As the one-year anniversary of China’s acknowledgment of ASF in its country’s herds nears (August 3), it’s a good time to evaluate where the U.S. pork industry stands in its ability to deal with this ongoing threat that has now engulfed much of southeast Asia.

“We’re definitely in a better position today to deal with a threat such as African swine fever,” says National Pork Board President David Newman, a producer representing Arkansas. “That said, we can never be too prepared with a devastating disease like this. What I like though is how much our industry has come together over the past 12 months in a spirit of collaboration to get the job done.”

It’s this kind of industry-wide collaboration that Dave Pyburn, the Pork Checkoff’s senior vice president of science and technology, says is the key point that he wants everyone to realize. “It’s always gratifying to see how willing the pork industry is to come together for a common goal. We are so much more effective when we get together to solve issues posed by threats such as ASF.”

Catalyst for Collaboration

For almost a year, the Pork Checkoff has taken a leading role in collaborating with multiple government and industry partners to protect the United States from African swine fever (ASF).
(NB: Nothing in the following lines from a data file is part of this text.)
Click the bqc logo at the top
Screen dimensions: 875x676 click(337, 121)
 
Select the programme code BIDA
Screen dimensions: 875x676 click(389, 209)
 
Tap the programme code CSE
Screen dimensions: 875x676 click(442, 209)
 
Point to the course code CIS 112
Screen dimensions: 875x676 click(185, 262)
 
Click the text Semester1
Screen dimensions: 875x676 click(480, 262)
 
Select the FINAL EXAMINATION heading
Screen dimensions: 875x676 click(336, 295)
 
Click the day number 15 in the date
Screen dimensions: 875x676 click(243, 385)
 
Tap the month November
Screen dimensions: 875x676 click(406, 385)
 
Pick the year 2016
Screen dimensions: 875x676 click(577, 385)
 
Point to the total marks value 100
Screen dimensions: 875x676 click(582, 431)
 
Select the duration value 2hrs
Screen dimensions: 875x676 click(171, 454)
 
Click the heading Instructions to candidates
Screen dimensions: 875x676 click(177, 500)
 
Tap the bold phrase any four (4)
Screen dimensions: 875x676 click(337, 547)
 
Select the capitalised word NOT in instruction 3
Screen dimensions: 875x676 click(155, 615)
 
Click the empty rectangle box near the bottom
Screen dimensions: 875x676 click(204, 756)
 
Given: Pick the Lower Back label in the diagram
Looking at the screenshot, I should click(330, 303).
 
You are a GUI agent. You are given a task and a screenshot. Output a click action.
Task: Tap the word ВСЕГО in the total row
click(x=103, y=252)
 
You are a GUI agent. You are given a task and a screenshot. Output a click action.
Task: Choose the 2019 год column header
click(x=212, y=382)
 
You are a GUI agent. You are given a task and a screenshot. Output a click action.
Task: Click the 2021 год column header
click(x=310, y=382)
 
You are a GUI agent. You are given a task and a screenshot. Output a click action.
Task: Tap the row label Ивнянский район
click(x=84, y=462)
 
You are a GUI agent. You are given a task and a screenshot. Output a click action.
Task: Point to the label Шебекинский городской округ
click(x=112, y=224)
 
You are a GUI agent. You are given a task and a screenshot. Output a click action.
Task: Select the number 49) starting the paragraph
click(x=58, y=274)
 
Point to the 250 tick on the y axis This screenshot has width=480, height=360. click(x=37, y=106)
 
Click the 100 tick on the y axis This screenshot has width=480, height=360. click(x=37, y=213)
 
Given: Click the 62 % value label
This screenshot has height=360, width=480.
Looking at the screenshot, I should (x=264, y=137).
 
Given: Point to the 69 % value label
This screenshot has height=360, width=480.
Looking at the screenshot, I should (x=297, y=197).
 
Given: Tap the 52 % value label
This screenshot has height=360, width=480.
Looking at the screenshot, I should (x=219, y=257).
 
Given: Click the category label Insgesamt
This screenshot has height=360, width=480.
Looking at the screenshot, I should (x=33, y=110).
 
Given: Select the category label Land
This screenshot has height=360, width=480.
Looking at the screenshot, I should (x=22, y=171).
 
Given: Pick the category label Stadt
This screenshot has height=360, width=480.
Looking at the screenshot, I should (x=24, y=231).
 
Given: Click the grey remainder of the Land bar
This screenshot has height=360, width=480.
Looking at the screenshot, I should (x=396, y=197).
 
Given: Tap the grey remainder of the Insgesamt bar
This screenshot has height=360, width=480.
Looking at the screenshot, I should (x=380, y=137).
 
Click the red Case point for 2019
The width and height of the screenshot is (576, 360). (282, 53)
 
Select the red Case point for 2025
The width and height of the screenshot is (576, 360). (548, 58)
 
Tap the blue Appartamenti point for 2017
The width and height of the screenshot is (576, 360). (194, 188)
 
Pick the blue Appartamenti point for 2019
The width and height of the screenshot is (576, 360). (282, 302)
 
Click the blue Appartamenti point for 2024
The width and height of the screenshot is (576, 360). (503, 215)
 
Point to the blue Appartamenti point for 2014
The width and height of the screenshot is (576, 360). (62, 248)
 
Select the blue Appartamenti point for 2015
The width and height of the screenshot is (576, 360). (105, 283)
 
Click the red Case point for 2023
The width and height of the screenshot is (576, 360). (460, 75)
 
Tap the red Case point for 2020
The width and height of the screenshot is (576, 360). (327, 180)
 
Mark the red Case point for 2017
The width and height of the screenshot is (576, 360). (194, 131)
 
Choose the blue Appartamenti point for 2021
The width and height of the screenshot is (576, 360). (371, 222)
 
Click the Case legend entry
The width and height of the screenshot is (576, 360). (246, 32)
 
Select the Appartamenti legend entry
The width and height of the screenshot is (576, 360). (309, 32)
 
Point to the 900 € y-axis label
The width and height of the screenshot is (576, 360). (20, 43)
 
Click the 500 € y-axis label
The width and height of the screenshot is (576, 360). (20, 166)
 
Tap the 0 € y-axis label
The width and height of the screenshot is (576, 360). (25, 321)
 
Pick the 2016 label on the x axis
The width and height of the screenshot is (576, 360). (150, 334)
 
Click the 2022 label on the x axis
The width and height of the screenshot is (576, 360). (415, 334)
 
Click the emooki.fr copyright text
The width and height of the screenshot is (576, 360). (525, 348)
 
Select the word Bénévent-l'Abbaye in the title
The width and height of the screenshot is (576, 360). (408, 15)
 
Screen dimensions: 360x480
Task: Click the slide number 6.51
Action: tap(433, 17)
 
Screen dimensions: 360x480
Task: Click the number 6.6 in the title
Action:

Primary partners in this effort include the U.S. Department of Agriculture, the National Pork Producers Council, the North American Meat Institute, the American Association of Swine Veterinarians and the Swine Health Information Center. When it comes to working on feed biosecurity issues specifically, the American Feed Industry Association has also been essential to the effort.

By combining their resources, these organizations and others have been able to achieve a comprehensive response to ASF that has helped to harden the defenses of the domestic swine industry against this costly foreign animal disease and others like it.

“You can break our industry response to ASF into four main areas,” Pyburn says. “We have research, education, prevention and preparedness, which is where we will continue to focus our combined efforts.”